The records beneath should be restated word for word.
───
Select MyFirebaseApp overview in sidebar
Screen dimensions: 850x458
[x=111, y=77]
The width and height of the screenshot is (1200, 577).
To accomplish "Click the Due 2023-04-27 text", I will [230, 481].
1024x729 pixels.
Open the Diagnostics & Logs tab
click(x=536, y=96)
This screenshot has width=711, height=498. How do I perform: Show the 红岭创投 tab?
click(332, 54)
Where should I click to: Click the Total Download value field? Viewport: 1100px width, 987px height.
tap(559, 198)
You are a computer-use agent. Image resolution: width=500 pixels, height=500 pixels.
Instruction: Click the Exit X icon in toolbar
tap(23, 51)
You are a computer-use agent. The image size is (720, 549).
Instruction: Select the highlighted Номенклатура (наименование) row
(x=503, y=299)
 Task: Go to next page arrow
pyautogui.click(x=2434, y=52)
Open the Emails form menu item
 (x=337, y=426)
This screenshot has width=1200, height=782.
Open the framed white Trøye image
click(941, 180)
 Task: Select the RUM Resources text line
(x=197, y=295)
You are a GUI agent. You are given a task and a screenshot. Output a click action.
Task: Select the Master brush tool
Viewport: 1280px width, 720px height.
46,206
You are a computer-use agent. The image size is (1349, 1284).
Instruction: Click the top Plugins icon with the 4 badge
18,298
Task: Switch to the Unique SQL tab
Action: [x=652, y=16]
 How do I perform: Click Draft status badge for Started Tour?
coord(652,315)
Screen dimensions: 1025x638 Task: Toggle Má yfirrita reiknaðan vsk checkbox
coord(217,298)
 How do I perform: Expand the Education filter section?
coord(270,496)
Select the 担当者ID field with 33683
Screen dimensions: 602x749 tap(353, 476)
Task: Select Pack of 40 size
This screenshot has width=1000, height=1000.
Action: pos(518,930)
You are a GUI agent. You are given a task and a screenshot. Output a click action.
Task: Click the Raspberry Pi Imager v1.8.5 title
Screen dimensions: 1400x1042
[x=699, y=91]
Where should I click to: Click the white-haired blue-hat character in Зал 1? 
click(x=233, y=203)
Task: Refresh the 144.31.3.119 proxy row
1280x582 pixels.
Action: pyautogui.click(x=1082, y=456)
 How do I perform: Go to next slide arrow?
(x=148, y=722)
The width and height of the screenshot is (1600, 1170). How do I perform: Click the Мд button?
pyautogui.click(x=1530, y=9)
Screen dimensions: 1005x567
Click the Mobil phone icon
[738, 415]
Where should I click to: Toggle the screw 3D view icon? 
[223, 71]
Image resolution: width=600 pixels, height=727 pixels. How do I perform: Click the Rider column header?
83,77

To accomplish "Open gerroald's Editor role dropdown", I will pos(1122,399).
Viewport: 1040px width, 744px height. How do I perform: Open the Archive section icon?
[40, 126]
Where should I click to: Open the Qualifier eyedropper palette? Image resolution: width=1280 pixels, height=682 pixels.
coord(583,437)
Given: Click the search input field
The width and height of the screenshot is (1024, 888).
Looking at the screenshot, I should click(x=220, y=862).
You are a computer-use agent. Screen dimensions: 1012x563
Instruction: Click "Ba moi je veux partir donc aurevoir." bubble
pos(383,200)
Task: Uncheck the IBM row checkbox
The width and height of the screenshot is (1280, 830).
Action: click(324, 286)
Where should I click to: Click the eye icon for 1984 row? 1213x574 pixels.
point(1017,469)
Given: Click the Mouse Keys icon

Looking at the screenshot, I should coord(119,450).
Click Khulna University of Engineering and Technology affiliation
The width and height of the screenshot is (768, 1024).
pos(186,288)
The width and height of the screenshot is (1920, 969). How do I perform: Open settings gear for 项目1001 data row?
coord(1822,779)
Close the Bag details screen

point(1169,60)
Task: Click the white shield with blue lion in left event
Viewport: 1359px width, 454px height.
───
### Written response
Select MyFirebaseApp overview in sidebar
Screen dimensions: 850x458
[x=111, y=77]
The width and height of the screenshot is (1200, 577).
To accomplish "Click the Due 2023-04-27 text", I will [230, 481].
1024x729 pixels.
Open the Diagnostics & Logs tab
click(x=536, y=96)
This screenshot has width=711, height=498. How do I perform: Show the 红岭创投 tab?
click(332, 54)
Where should I click to: Click the Total Download value field? Viewport: 1100px width, 987px height.
tap(559, 198)
You are a computer-use agent. Image resolution: width=500 pixels, height=500 pixels.
Instruction: Click the Exit X icon in toolbar
tap(23, 51)
You are a computer-use agent. The image size is (720, 549).
Instruction: Select the highlighted Номенклатура (наименование) row
(x=503, y=299)
 Task: Go to next page arrow
pyautogui.click(x=2434, y=52)
Open the Emails form menu item
 (x=337, y=426)
This screenshot has width=1200, height=782.
Open the framed white Trøye image
click(941, 180)
 Task: Select the RUM Resources text line
(x=197, y=295)
You are a GUI agent. You are given a task and a screenshot. Output a click action.
Task: Select the Master brush tool
Viewport: 1280px width, 720px height.
46,206
You are a computer-use agent. The image size is (1349, 1284).
Instruction: Click the top Plugins icon with the 4 badge
18,298
Task: Switch to the Unique SQL tab
Action: [x=652, y=16]
 How do I perform: Click Draft status badge for Started Tour?
coord(652,315)
Screen dimensions: 1025x638 Task: Toggle Má yfirrita reiknaðan vsk checkbox
coord(217,298)
 How do I perform: Expand the Education filter section?
coord(270,496)
Select the 担当者ID field with 33683
Screen dimensions: 602x749 tap(353, 476)
Task: Select Pack of 40 size
This screenshot has width=1000, height=1000.
Action: pos(518,930)
You are a GUI agent. You are given a task and a screenshot. Output a click action.
Task: Click the Raspberry Pi Imager v1.8.5 title
Screen dimensions: 1400x1042
[x=699, y=91]
Where should I click to: Click the white-haired blue-hat character in Зал 1? 
click(x=233, y=203)
Task: Refresh the 144.31.3.119 proxy row
1280x582 pixels.
Action: pyautogui.click(x=1082, y=456)
 How do I perform: Go to next slide arrow?
(x=148, y=722)
The width and height of the screenshot is (1600, 1170). How do I perform: Click the Мд button?
pyautogui.click(x=1530, y=9)
Screen dimensions: 1005x567
Click the Mobil phone icon
[738, 415]
Where should I click to: Toggle the screw 3D view icon? 
[223, 71]
Image resolution: width=600 pixels, height=727 pixels. How do I perform: Click the Rider column header?
83,77

To accomplish "Open gerroald's Editor role dropdown", I will pos(1122,399).
Viewport: 1040px width, 744px height. How do I perform: Open the Archive section icon?
[40, 126]
Where should I click to: Open the Qualifier eyedropper palette? Image resolution: width=1280 pixels, height=682 pixels.
coord(583,437)
Given: Click the search input field
The width and height of the screenshot is (1024, 888).
Looking at the screenshot, I should click(x=220, y=862).
You are a computer-use agent. Screen dimensions: 1012x563
Instruction: Click "Ba moi je veux partir donc aurevoir." bubble
pos(383,200)
Task: Uncheck the IBM row checkbox
The width and height of the screenshot is (1280, 830).
Action: click(324, 286)
Where should I click to: Click the eye icon for 1984 row? 1213x574 pixels.
point(1017,469)
Given: Click the Mouse Keys icon

Looking at the screenshot, I should coord(119,450).
Click Khulna University of Engineering and Technology affiliation
The width and height of the screenshot is (768, 1024).
pos(186,288)
The width and height of the screenshot is (1920, 969). How do I perform: Open settings gear for 项目1001 data row?
coord(1822,779)
Close the Bag details screen

point(1169,60)
Task: Click the white shield with blue lion in left event
Viewport: 1359px width, 454px height.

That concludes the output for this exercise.